-- TEXT SEGMENT --
I am writing a book on networking and the importance of making and building connections for collaborations pursuing your big vision.
One of the key issues here is the piece around the big vision. If you have a vision that you can articulate you will stand out in a crowd and become attractive to those you talk to. Without it, you are quickly forgotten.
To paraphrase Brian Tracy:
“Those who lack a vision of their own,
are doomed to pursue the vision of others.”
Today I want to explain the importance and utility of this big vision. Then I want to test my contentions against a real-world scenario. - The recent US elections.
What is a vision?
A vision is a future state that you want to bring into existence.
This future state can be detailed and specific, or it could be vague. Churchill’s future vision during the war was to avoid being subjugated by the Nazis. It wasn’t too specific but it was powerful.
There are two main parts of a vision. The vision itself, and the articulation of it.
It's important to get them both right. Neither works without the other. You can articulate well, but with a wishy-washy vision, it's not going to work. And if you have a great vision but can't articulate it, that'll probably inspire and empower you, but it won't lead to collaboration and enrollment of others. So, you need to do both.

-- RAW DATA --
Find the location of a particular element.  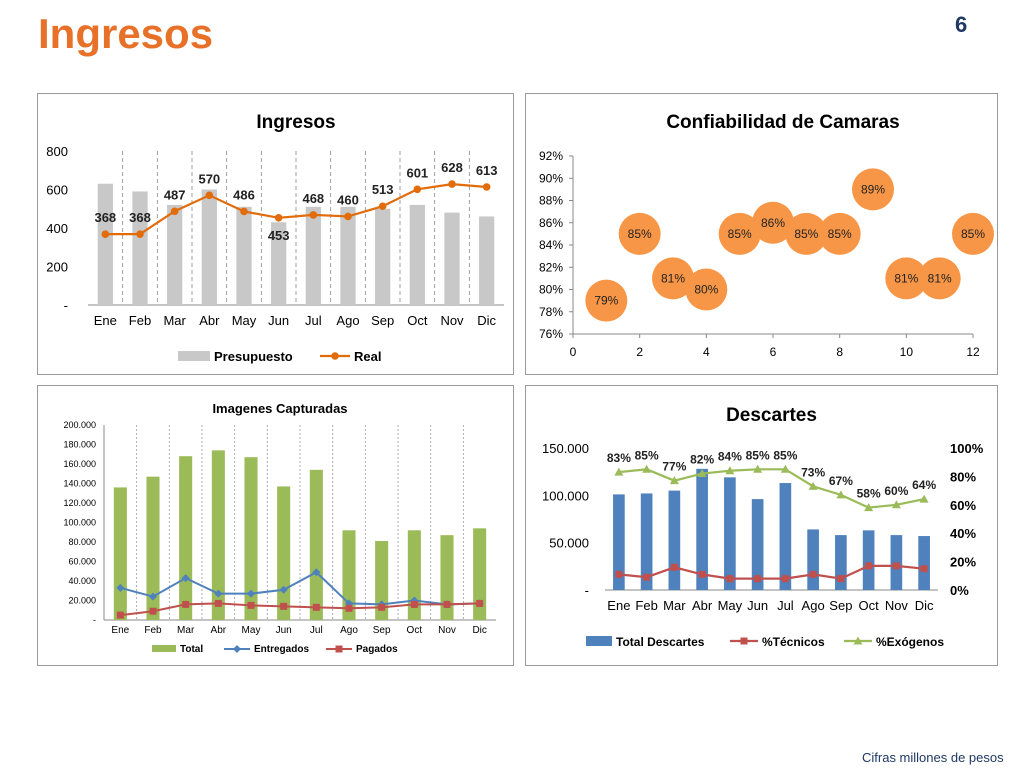

legend-total-label: Total is located at coordinates (192, 650).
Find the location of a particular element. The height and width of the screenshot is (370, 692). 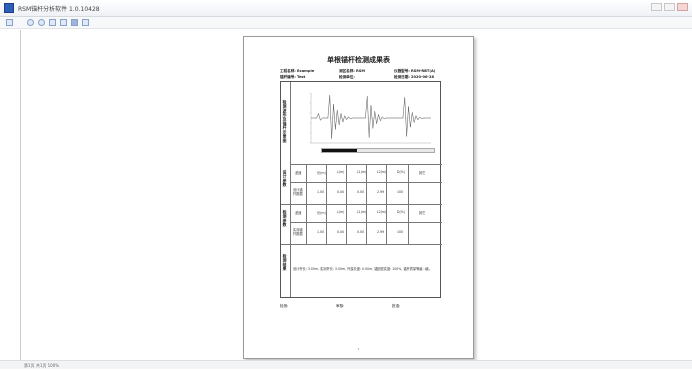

-- EXERCISE OBJECTIVE --
Reproduce word for word the passage of the vision text above between "Today I want" and "to do both.", inclusive.

-- EXERCISE OUTPUT --
Today I want to explain the importance and utility of this big vision. Then I want to test my contentions against a real-world scenario. - The recent US elections.
What is a vision?
A vision is a future state that you want to bring into existence.
This future state can be detailed and specific, or it could be vague. Churchill’s future vision during the war was to avoid being subjugated by the Nazis. It wasn’t too specific but it was powerful.
There are two main parts of a vision. The vision itself, and the articulation of it.
It's important to get them both right. Neither works without the other. You can articulate well, but with a wishy-washy vision, it's not going to work. And if you have a great vision but can't articulate it, that'll probably inspire and empower you, but it won't lead to collaboration and enrollment of others. So, you need to do both.